## [Exercise directions]
A line belongs in the answer only if it contains the word "Switch"; copy every such line from the listing below.

--

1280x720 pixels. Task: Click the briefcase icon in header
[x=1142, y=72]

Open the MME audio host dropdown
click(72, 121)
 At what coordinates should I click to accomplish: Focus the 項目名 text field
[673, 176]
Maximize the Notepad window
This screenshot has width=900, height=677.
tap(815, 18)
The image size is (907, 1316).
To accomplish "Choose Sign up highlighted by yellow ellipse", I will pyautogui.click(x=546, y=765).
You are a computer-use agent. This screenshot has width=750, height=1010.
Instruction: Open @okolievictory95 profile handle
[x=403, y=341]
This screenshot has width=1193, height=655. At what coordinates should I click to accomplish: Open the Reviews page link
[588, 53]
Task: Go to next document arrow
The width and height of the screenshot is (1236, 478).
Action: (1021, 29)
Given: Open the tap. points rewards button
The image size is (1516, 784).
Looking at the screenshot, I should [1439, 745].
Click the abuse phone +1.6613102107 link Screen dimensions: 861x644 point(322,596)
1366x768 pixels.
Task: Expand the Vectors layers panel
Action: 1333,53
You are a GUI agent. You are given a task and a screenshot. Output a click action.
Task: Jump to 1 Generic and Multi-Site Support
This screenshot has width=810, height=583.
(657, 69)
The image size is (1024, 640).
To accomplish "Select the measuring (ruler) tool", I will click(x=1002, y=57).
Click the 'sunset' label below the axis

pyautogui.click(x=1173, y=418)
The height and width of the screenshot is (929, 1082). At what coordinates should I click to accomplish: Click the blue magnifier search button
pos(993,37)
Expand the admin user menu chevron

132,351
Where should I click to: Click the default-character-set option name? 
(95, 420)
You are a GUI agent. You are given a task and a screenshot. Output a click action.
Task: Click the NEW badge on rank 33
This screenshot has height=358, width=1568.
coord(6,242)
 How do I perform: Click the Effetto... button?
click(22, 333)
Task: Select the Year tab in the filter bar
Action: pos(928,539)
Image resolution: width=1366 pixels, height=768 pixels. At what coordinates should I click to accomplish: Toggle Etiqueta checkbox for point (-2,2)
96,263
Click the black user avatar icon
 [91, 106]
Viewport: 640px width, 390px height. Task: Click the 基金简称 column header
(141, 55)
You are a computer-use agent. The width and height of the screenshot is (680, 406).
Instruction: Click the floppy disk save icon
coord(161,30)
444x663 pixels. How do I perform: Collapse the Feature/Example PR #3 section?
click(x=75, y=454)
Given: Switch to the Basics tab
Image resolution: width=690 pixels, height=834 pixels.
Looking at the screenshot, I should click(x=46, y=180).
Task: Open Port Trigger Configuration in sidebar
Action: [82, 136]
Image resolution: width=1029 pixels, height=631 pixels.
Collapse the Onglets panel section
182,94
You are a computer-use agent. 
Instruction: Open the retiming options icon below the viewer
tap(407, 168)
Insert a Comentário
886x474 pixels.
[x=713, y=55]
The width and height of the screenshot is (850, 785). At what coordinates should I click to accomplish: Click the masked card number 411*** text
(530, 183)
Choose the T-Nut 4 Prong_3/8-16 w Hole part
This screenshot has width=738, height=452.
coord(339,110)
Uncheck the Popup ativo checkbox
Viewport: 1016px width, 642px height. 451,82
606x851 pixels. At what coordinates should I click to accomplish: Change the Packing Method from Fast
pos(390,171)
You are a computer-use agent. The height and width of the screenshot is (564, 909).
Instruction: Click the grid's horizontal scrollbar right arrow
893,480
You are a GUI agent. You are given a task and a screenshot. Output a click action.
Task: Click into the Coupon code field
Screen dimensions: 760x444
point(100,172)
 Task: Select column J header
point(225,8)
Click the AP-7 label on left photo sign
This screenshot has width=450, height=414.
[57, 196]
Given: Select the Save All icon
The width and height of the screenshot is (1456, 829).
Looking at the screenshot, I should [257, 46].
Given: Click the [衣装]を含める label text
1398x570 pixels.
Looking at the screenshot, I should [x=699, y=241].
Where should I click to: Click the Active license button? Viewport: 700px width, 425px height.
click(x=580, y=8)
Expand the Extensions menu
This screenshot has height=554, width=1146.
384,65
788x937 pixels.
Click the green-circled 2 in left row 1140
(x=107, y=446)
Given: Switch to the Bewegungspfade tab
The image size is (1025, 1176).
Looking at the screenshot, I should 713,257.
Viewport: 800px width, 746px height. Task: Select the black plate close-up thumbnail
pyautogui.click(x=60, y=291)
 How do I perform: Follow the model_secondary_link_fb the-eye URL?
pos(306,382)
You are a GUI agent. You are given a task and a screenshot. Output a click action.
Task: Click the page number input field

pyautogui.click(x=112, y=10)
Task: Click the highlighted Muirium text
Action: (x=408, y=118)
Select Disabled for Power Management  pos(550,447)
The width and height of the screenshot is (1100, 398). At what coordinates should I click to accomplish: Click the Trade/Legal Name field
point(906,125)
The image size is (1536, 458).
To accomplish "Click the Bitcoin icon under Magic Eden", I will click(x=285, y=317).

--

## [Finished task]
Given: Switch to the Basics tab
Given: Switch to the Bewegungspfade tab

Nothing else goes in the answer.